*Task*. Print all of the items below verbatim, keeping every character unchanged.

[Saved entries]
__________
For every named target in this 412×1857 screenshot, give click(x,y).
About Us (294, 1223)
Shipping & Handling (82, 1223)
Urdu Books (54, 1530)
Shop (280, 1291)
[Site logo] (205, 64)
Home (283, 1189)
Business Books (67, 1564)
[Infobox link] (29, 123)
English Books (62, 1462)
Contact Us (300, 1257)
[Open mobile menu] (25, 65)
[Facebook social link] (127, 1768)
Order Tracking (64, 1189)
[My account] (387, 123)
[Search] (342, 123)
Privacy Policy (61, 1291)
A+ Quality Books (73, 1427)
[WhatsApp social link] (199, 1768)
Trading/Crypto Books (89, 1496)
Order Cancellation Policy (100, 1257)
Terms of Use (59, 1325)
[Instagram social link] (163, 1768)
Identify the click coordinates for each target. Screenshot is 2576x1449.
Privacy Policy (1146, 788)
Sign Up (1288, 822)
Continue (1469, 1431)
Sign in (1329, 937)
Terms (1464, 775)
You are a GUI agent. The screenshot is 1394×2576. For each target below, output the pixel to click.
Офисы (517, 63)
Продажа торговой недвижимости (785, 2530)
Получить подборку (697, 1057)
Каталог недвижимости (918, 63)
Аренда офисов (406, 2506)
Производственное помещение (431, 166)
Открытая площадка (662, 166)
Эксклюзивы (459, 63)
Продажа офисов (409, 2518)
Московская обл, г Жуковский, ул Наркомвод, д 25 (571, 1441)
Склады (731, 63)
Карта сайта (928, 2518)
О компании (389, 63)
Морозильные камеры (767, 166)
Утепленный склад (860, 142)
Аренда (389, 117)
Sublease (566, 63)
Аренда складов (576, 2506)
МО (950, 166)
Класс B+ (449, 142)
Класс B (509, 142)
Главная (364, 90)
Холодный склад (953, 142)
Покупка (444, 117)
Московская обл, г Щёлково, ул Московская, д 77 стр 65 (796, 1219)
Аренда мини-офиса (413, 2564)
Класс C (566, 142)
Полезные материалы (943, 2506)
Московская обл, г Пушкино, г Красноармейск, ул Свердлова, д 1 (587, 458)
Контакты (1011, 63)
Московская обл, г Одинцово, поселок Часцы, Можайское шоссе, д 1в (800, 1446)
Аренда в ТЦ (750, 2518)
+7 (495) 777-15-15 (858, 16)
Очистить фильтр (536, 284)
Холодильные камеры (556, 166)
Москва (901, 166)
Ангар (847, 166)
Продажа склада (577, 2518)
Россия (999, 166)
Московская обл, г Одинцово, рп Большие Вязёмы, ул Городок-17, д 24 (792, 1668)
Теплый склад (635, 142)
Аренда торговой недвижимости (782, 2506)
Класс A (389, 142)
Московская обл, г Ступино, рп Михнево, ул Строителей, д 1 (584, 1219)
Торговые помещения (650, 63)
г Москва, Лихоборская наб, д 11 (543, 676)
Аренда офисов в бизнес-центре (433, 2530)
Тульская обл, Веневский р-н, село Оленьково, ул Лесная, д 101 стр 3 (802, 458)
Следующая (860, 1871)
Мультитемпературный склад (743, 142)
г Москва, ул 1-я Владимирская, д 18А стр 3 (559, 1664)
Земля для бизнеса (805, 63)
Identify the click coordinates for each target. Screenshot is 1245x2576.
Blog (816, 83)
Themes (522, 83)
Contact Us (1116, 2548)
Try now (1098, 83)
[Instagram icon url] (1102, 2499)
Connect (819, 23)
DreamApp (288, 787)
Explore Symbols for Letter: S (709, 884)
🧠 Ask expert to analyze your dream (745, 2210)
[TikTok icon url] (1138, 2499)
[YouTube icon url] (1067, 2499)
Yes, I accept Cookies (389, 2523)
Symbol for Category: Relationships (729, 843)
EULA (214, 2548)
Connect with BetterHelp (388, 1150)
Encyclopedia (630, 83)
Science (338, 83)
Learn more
__________
*Expected output*.
For every named target in this 412×1857 screenshot, give click(x,y).
About Us (294, 1223)
Shipping & Handling (82, 1223)
Urdu Books (54, 1530)
Shop (280, 1291)
[Site logo] (205, 64)
Home (283, 1189)
Business Books (67, 1564)
[Infobox link] (29, 123)
English Books (62, 1462)
Contact Us (300, 1257)
[Open mobile menu] (25, 65)
[Facebook social link] (127, 1768)
Order Tracking (64, 1189)
[My account] (387, 123)
[Search] (342, 123)
Privacy Policy (61, 1291)
A+ Quality Books (73, 1427)
[WhatsApp social link] (199, 1768)
Trading/Crypto Books (89, 1496)
Order Cancellation Policy (100, 1257)
Terms of Use (59, 1325)
[Instagram social link] (163, 1768)
Identify the click coordinates for each target. Screenshot is 2576x1449.
Privacy Policy (1146, 788)
Sign Up (1288, 822)
Continue (1469, 1431)
Sign in (1329, 937)
Terms (1464, 775)
You are a GUI agent. The screenshot is 1394×2576. For each target below, output the pixel to click.
Офисы (517, 63)
Продажа торговой недвижимости (785, 2530)
Получить подборку (697, 1057)
Каталог недвижимости (918, 63)
Аренда офисов (406, 2506)
Производственное помещение (431, 166)
Открытая площадка (662, 166)
Эксклюзивы (459, 63)
Продажа офисов (409, 2518)
Московская обл, г Жуковский, ул Наркомвод, д 25 (571, 1441)
Склады (731, 63)
Карта сайта (928, 2518)
О компании (389, 63)
Морозильные камеры (767, 166)
Утепленный склад (860, 142)
Аренда (389, 117)
Sublease (566, 63)
Аренда складов (576, 2506)
МО (950, 166)
Класс B+ (449, 142)
Класс B (509, 142)
Главная (364, 90)
Холодный склад (953, 142)
Покупка (444, 117)
Московская обл, г Щёлково, ул Московская, д 77 стр 65 (796, 1219)
Аренда мини-офиса (413, 2564)
Класс C (566, 142)
Полезные материалы (943, 2506)
Московская обл, г Пушкино, г Красноармейск, ул Свердлова, д 1 (587, 458)
Контакты (1011, 63)
Московская обл, г Одинцово, поселок Часцы, Можайское шоссе, д 1в (800, 1446)
Аренда в ТЦ (750, 2518)
+7 (495) 777-15-15 (858, 16)
Очистить фильтр (536, 284)
Холодильные камеры (556, 166)
Москва (901, 166)
Ангар (847, 166)
Продажа склада (577, 2518)
Россия (999, 166)
Московская обл, г Одинцово, рп Большие Вязёмы, ул Городок-17, д 24 (792, 1668)
Теплый склад (635, 142)
Аренда торговой недвижимости (782, 2506)
Класс A (389, 142)
Московская обл, г Ступино, рп Михнево, ул Строителей, д 1 (584, 1219)
Торговые помещения (650, 63)
г Москва, Лихоборская наб, д 11 (543, 676)
Аренда офисов в бизнес-центре (433, 2530)
Тульская обл, Веневский р-н, село Оленьково, ул Лесная, д 101 стр 3 (802, 458)
Следующая (860, 1871)
Мультитемпературный склад (743, 142)
г Москва, ул 1-я Владимирская, д 18А стр 3 (559, 1664)
Земля для бизнеса (805, 63)
Identify the click coordinates for each target. Screenshot is 1245x2576.
Blog (816, 83)
Themes (522, 83)
Contact Us (1116, 2548)
Try now (1098, 83)
[Instagram icon url] (1102, 2499)
Connect (819, 23)
DreamApp (288, 787)
Explore Symbols for Letter: S (709, 884)
🧠 Ask expert to analyze your dream (745, 2210)
[TikTok icon url] (1138, 2499)
[YouTube icon url] (1067, 2499)
Yes, I accept Cookies (389, 2523)
Symbol for Category: Relationships (729, 843)
EULA (214, 2548)
Connect with BetterHelp (388, 1150)
Encyclopedia (630, 83)
Science (338, 83)
Learn more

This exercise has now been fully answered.